Northwestern Wildcats
- Position: Halfback

Personal information
- Born: June 28, 1902 Rochelle, Illinois, U.S.
- Died: August 3, 1977 (age 75) Portland, Oregon, U.S.

Career information
- College: Northwestern (1926)

Awards and highlights
- Consensus All-American (1926); Second-team All-American (1924); 2× First-team All-Big Ten (1924, 1926);
- College Football Hall of Fame

= Ralph Baker (halfback) =

American football player (1902–1977)

Ralph "Moon" Baker (June 28, 1902 – August 3, 1977) was an American football halfback in college.

He was the team captain of the Northwestern University football team, leading them to the Big Ten championship in 1926. Baker was an All-American along with teammate Bob Johnson. He was inducted into the College Football Hall of Fame in 1981.

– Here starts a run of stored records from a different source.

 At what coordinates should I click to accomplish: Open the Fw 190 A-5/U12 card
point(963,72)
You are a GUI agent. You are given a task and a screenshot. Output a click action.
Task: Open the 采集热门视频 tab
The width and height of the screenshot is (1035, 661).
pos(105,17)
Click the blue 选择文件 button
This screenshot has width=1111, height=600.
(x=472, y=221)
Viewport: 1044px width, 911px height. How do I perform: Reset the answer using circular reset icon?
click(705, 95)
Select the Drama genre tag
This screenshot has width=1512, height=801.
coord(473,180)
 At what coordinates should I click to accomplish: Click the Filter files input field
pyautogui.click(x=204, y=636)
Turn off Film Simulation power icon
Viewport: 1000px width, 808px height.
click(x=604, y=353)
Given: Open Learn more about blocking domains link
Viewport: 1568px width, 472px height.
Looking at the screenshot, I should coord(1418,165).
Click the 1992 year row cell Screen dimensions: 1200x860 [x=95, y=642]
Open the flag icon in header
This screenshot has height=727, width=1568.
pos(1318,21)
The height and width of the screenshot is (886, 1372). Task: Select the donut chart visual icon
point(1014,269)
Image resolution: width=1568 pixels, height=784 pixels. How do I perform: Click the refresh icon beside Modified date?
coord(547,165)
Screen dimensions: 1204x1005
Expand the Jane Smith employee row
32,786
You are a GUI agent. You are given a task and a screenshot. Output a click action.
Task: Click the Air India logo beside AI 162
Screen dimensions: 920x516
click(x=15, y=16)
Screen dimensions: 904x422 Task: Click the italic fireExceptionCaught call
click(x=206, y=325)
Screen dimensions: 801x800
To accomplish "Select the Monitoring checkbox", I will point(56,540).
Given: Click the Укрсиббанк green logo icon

Baker, a native of Rockford, Illinois, played one year at Illinois (alongside Red Grange) before transferring to Northwestern. He played both football and basketball for three years. After years as the conference doormat, the football team rallied behind Baker's "triple threat" abilities to a second-place finish in 1925 and the conference title in 1926. (Source: Press Release (no title), National Football Foundation and Hall of Fame, 28 January 1981)

He once said that his greatest thrill was the day he kicked two field goals against Notre Dame. "The Four Horsemen were playing for them then, you know," he said. The sophomore drop-kicked field goals of 34 and 36 yards in the 1924 game at Soldier Field in Chicago to give his upstart Wildcats the lead. However, the Irish rallied to win the game 13–6. Baker's school record of seven field goals in one season stood until the 1960s. (Source: Rockford Register-Star, "Moon Baker: Former Northwestern All-American was 'happy-go-lucky, determined and strong', 18 September 1977, Page F3)

== Myths and legends ==
Baker is occasionally reported to have been a member of Curly Lambeau's Green Bay Packers in the 1931 season. However, it was most likely that he was in those instances being of confused with fellow Northwestern alumnus and Phi Kappa Psi brother Frank Baker. Apparently unrelated to Ralph Baker, Frank Baker played varsity football at Northwestern in 1928, 1929 and 1930, as well as two games at end for the Packers in 1931. (Sources: Northwestern University Archives, "Frank L. Baker (1909-1985) Scrapbook, ca. 1924-1933, Series 31/6/53, retrieved 21 July 2007; Green Bay Packers History: All Time Roster retrieved 21 July 2007)

Less mystery surrounds his nickname, however. "Do you remember Moon Mullins?" he asked in a 1951 interview, referring to the famous comic strip. "Well, I knew Frank Willard, the cartoonist. Every day I used to grab the [Chicago Tribune] in the fraternity house, and I read the cartoon before I looked at sports or anything else." (Source: Rockford Register-Star, "Moon Baker: Former Northwestern All-American was 'happy-go-lucky, determined and strong', 18 September 1977, Page F3)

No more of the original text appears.